We start the show with Kathryn showing up to film at JD and Elizabeth’s and immediately start bashing Jennifer. Kathryn loves to tell the story of Jennifer “having an affair with Thomas” while she was pregnant. That is simply not true and Kathryn knows it. Here is the truth. Prior to meeting Kathryn or coming on the show Jennifer went on a couple of dates with Thomas. Thomas told her that he had gotten a girl pregnant and they were going to co-parent but were not in a relationship. When she found that out she moved date other men without all the baggage. She and Thomas remained friendly when they ran across each other. Jennifer was approached to be on the show unrelated to Thomas and still having never met Kathryn. She came on the show and the first person they had her film with was Kathryn. They hit it off. Then later when Jennifer realized that Kathryn was the girl who was pregnant by Thomas she told Kathryn they dated a few times. Kathryn didn’t care. Now suddenly Jennifer is a homewrecker. Nope! Kathryn is just full of shit.

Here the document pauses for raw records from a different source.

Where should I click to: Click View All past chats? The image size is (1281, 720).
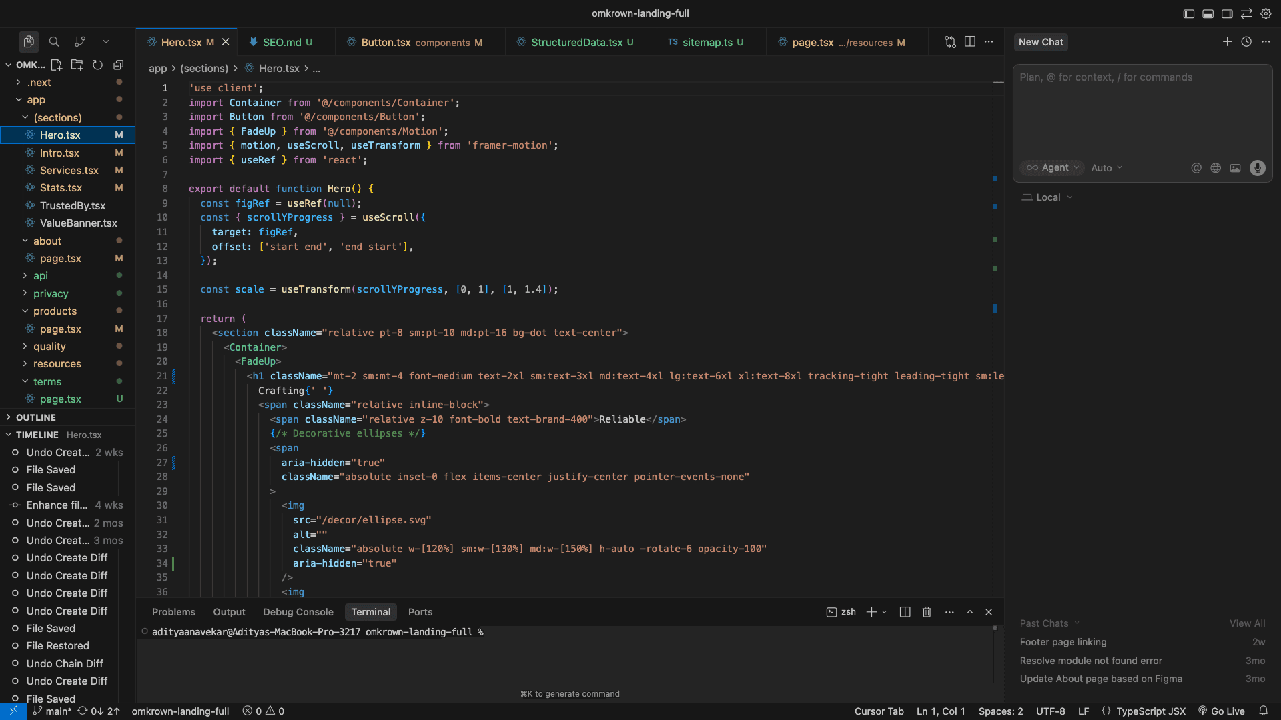click(x=1247, y=623)
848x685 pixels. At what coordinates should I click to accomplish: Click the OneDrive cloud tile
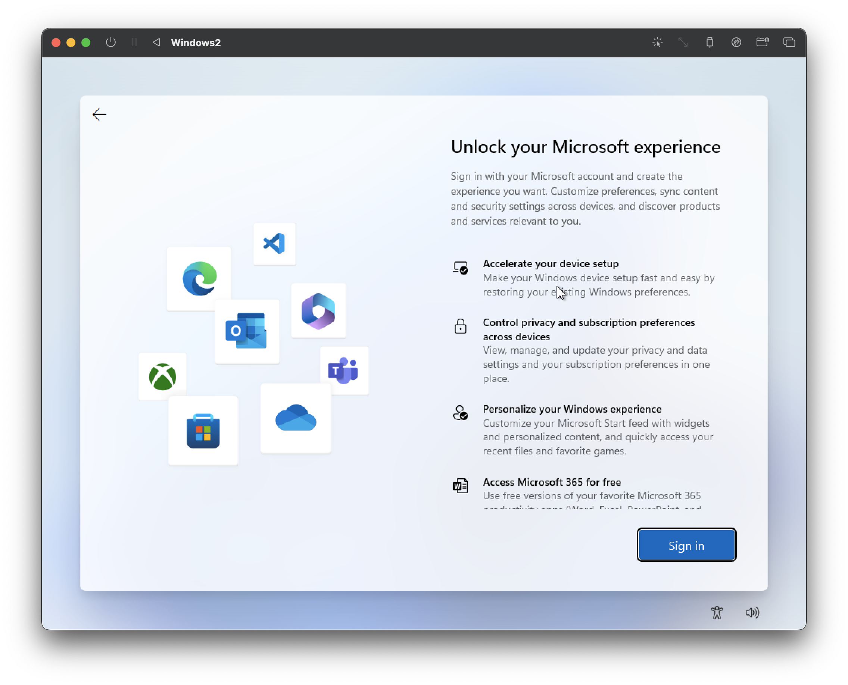pyautogui.click(x=296, y=418)
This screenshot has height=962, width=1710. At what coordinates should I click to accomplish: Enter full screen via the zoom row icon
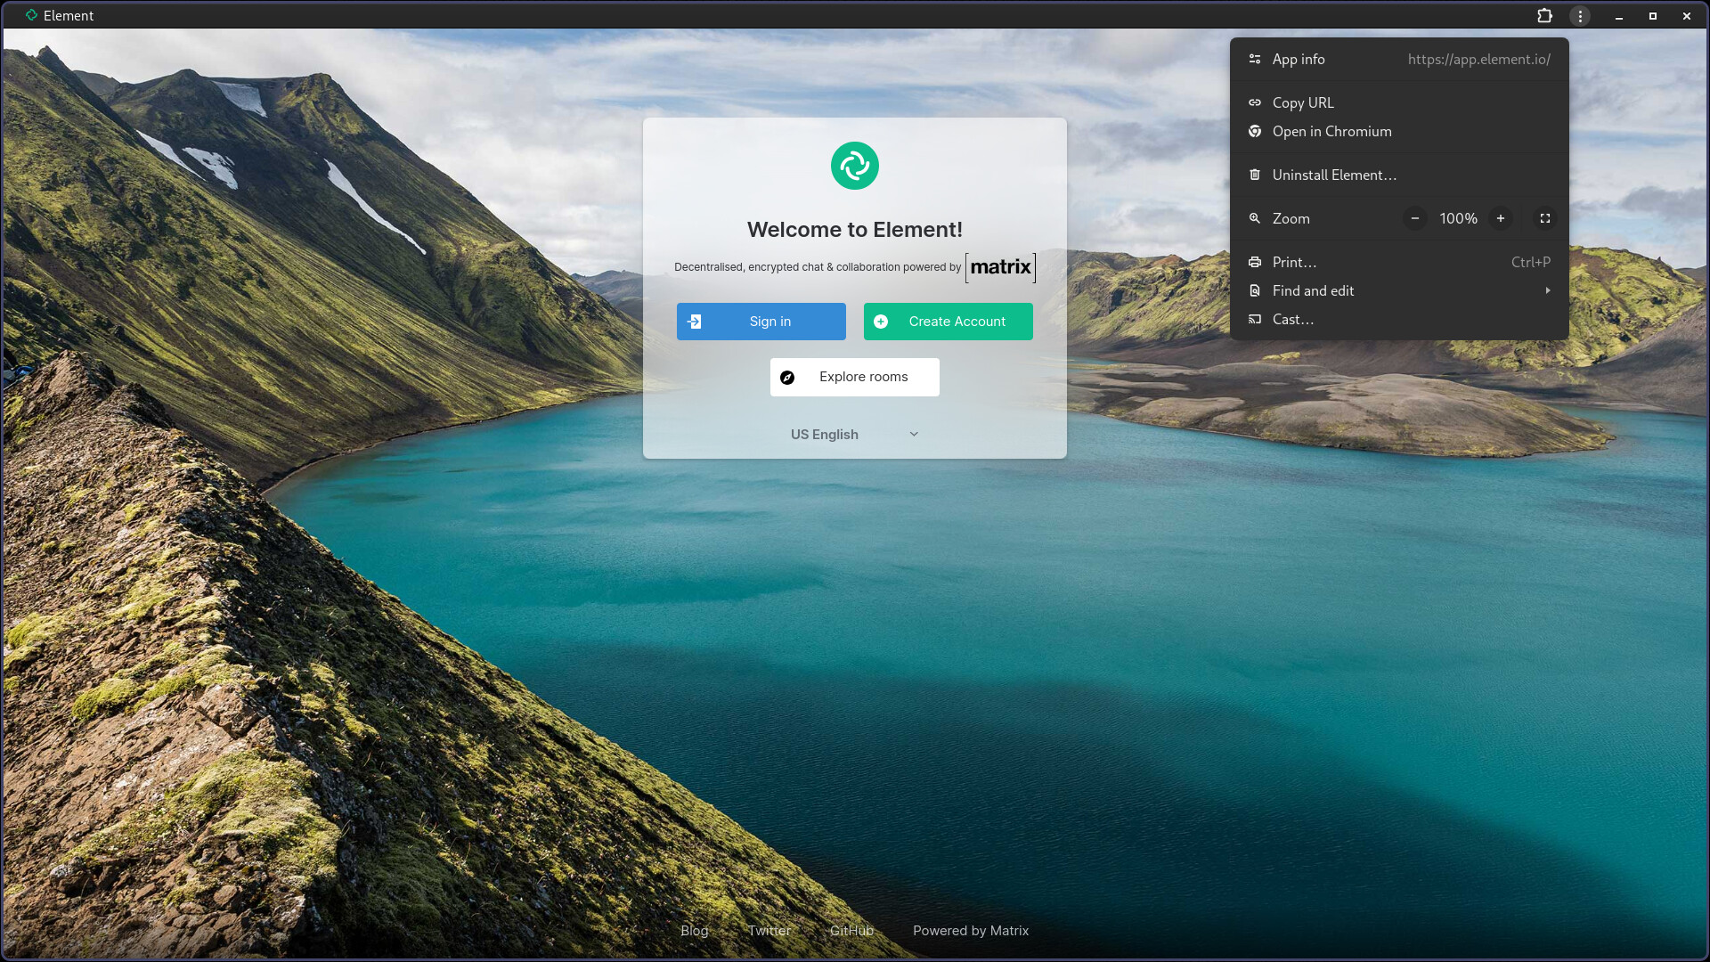tap(1545, 218)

Now Kathryn is pretending to be pissed at Jennifer for inviting Thomas to the Sip and See and not her. Well, Kathryn you are fresh out of rehab and your first meeting last week didn’t go well at all because you were very aggressive toward her for no damn reason.
Kathryn says that Thomas has texted her for the first time in nine months. That just means they hadn’t been speaking directly, the nannies have been the custodial transport directors. Saint’s birthday is coming up. This was the first all cast scene where Bravo put their foot down and made everyone show up. This was around the same time the old yankee bat had her muumuu party so I am afraid we will have to witness that soon unless it was mercilessly cut out. By the way, the old yankee gadfly has been trying to cause trouble about town and may find herself in some legal hot water if she doesn’t stay up on her porch getting soused. More on that as the story develops.
Craig and Naomie
While I hate the fakish Craig and Naomie fighting storyline, I love the fakish domesticated Craig making greeting cards on the printer and having conversations with his cat. They are not good at arguing. I am on Naomie’s side and she doesn’t seem to get that. Oh, they are going to a counselor. Did I mention I hate this storyline?

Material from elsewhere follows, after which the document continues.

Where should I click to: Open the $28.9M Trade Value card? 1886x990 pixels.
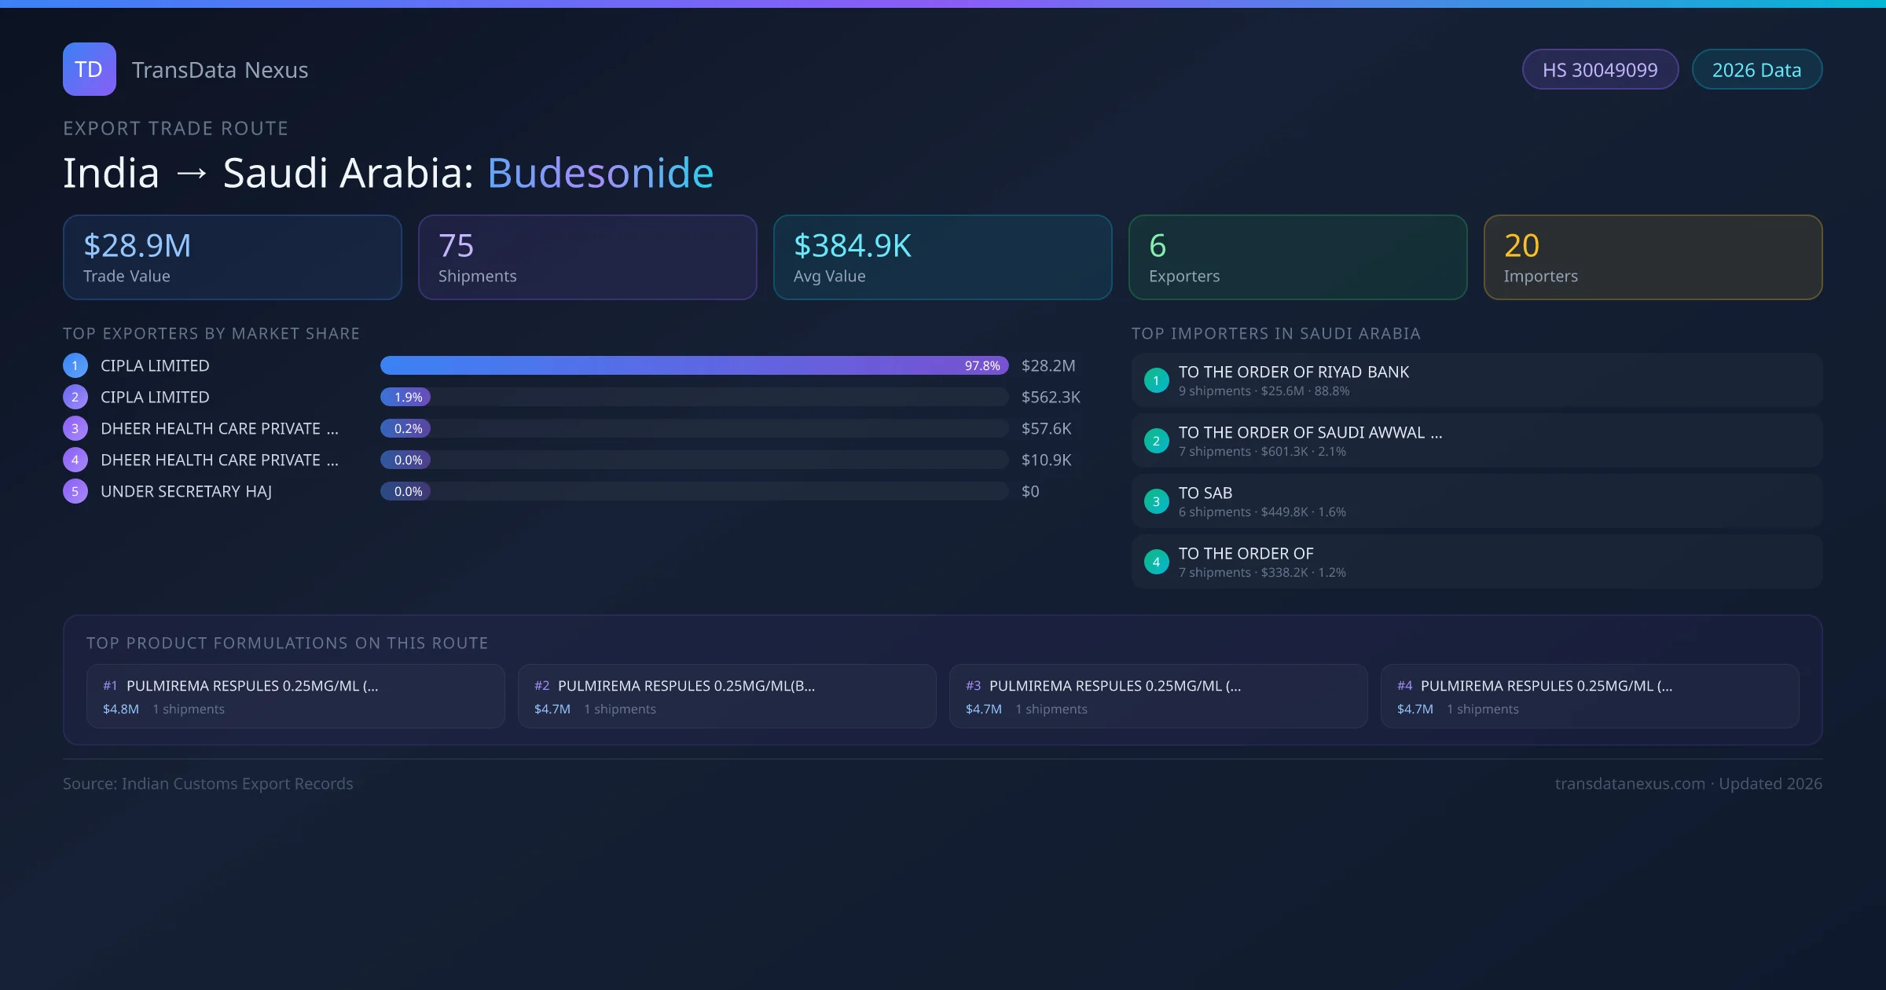[232, 258]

There was a detente with the muumuued professional gold digger and her ingenue. The dolphin is concerned about dating a felon. The crone tells her to go for the money. They drank bourbon slushies, as refined women of a certain age do. Seriously? Bourbon slushies?
Shep and Whitney
Shep and Whitney are planning a quail hunting trip down in Georgia. This reminds me I will be seeing the Savannah idiots before their designated time slots. There is much discussion and concern over whether the boots they are buying are snakeproof boots. They are not unless you got vipercloth.
Landon is going on the hunting trip. Perhaps she will shoot herself in the foot. This trip is just an excuse to crash the Southern Charm filming. Cameran is there to push Shep and Chelsea together. Right from the beginning though, Chelsea and Austen have their own cabin. Cameran had a bad experience at target practice long ago when the scope of the rifle caught her in the face and she had to get stitches. She still has a scar. That marked the end of her hunting career. Thomas is not allowed to be around guns so he is coming down at night after the hunting part is over.
Chelsea knows how to shoot a gun. Landon almost shot the hunting dogs. So did Craig. First timer Austen had some beginners luck and is in love with the whole concept now. He wants to stop for a gun on the way home. Chelsea got one as well. I don’t see how they got any as loud as they were.
Cameran and Jennifer try to figure out which end of a fishing pole goes in the water.
In addition to their quail, they have grassfed steak tartare, low country shrimp and deviled eggs with bacon. Shep falls off the wagon and starts chugging bourbon when Chelsea and Austen stay secluded in their rooms during the appetizers. #BullshitStoryline I guess five days of sobriety fixes a “wandering liver enzyme.” Later at dinner, Cameran interrogates Austen and Chelsea about their sleeping arrangements since they didn’t make the cut to stay in the adult lodge. The lodge is really nice. Thomas shows up for dinner. There is a whole lot of overacting going on and the quail is a huge hit. Whitney asks Thomas about custody and he says he has reached out to her but has not heard back.
Everyone gets shitfaced and crude except Chelsea who grabs Austen to go back to their cabin. The next day, they are the last to leave along with Naomie and the dolphin. And I suppose Craig is still around somewhere. We get a bedroom scene with Austen and Chelsea waking up. Chelsea wakes up dressed and in full makeup. They talk about their relationship. Chelsea is not really looking for a relationship. Austen is looking for a relationship. You know, I wish I could watch this show and believe the illusion. I have way too much information for that.
Kathryn and Thomas
These two start back to Kathryn having the kids every other weekend from Friday night until Sunday night. I do not recall if they were supervised at this time or not.